When morning dawned, Clemence had not yet slept. Her mind was absorbed in the low murmur of a conversation which lasted several hours between the brothers; but the thickness of the walls allowed no word which could betray the object of this long conference to reach her ears. Monsieur Desmarets, the notary, went away at last. The stillness of the night, and the singular activity of the senses given by powerful emotion, enabled Clemence to distinguish the scratching of a pen and the involuntary movements of a person engaged in writing. Those who are habitually up at night, and who observe the different acoustic effects produced in absolute silence, know that a slight echo can be readily perceived in the very places where louder but more equable and continued murmurs are not distinct. At four o’clock the sound ceased. Clemence rose, anxious and trembling. Then, with bare feet and without a wrapper, forgetting her illness and her moist condition, the poor woman opened the door softly without noise and looked into the next room. She saw her husband sitting, with a pen in his hand, asleep in his arm-chair. The candles had burned to the sockets.
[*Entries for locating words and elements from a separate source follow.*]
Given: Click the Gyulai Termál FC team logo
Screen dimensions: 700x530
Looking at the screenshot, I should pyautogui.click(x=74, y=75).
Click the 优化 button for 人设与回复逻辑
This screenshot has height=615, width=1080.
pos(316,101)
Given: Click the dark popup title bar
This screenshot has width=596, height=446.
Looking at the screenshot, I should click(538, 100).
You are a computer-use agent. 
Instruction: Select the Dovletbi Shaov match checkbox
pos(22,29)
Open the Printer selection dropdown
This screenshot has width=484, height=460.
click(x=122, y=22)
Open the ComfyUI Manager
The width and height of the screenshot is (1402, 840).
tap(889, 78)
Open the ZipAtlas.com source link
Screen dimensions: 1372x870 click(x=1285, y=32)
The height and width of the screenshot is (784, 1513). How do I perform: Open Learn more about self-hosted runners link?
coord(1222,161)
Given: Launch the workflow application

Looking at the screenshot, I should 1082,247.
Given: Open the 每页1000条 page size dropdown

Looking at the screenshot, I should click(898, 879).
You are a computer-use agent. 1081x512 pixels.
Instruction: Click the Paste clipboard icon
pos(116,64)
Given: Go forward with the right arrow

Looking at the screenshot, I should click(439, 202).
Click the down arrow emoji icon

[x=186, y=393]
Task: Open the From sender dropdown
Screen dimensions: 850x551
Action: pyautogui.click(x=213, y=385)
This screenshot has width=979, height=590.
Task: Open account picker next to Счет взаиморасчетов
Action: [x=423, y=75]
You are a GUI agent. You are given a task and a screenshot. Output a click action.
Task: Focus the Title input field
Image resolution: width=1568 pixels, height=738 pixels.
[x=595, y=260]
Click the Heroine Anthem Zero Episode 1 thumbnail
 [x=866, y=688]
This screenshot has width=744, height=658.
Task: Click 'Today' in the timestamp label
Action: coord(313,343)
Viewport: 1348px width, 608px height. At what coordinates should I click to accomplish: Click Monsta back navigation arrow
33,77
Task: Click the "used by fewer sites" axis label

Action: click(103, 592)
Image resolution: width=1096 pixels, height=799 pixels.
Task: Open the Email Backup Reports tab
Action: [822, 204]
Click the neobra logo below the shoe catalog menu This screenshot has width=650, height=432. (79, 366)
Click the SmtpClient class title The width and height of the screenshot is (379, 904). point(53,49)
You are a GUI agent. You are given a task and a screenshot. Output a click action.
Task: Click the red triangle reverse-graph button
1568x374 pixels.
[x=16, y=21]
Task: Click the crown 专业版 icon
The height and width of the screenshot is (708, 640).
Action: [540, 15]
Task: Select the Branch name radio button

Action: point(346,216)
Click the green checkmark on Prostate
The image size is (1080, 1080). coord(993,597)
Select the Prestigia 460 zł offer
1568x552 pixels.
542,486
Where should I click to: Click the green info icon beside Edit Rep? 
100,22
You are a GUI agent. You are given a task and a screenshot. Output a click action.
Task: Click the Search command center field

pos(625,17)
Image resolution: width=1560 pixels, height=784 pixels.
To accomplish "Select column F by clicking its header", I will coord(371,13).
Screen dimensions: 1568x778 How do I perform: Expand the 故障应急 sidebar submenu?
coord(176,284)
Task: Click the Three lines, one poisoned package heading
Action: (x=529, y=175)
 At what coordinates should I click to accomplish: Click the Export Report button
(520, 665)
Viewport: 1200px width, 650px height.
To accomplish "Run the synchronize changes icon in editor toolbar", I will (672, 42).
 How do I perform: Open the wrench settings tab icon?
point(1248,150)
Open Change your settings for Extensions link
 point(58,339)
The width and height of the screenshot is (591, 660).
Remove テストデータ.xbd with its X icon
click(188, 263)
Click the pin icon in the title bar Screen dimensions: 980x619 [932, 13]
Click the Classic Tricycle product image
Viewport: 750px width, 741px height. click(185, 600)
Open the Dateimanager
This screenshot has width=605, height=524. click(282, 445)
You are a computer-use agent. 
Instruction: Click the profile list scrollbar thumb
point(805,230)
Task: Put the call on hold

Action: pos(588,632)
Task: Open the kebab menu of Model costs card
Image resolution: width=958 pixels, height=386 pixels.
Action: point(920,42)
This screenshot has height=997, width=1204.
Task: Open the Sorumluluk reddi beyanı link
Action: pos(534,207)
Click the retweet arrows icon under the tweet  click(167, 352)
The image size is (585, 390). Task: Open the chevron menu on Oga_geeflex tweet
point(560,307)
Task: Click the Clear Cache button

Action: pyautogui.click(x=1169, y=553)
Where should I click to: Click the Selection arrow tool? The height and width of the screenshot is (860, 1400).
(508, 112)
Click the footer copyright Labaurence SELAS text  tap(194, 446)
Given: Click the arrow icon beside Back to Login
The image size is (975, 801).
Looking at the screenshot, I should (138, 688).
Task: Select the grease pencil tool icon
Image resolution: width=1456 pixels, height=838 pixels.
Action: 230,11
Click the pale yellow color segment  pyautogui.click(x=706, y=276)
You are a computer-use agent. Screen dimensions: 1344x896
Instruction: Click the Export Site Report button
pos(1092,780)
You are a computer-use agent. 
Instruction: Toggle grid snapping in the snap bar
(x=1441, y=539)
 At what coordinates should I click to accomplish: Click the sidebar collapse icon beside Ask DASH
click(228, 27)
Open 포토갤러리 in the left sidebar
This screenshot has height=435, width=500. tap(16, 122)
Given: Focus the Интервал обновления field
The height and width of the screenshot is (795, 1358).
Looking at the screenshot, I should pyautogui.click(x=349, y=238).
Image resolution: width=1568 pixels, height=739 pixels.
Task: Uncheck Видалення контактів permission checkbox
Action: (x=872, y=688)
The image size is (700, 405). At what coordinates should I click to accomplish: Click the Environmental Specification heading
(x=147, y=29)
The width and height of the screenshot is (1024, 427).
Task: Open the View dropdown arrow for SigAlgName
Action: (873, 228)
She slowly advanced and read on an envelope, already sealed, the words, “This is my will.”

She knelt down as if before an open grave and kissed her husband’s hand. He woke instantly.

“Jules, my friend, they grant some days to criminals condemned to death,” she said, looking at him with eyes that blazed with fever and with love. “Your innocent wife asks only two. Leave me free for two days, and—wait! After that, I shall die happy—at least, you will regret me.”

“Clemence, I grant them.”

Then, as she kissed her husband’s hands in the tender transport of her heart, Jules, under the spell of that cry of innocence, took her in his arms and kissed her forehead, though ashamed to feel himself still under subjection to the power of that noble beauty.

On the morrow, after taking a few hours’ rest, Jules entered his wife’s room, obeying mechanically his invariable custom of not leaving the house without a word to her. Clemence was sleeping. A ray of light passing through a chink in the upper blind of a window fell across the face of the dejected woman. Already suffering had impaired her forehead and the freshness of her lips. A lover’s eye could not fail to notice the appearance of dark blotches, and a sickly pallor in place of the uniform tone of the cheeks and the pure ivory whiteness of the skin,—two points at which the sentiments of her noble soul were artlessly wont to show themselves.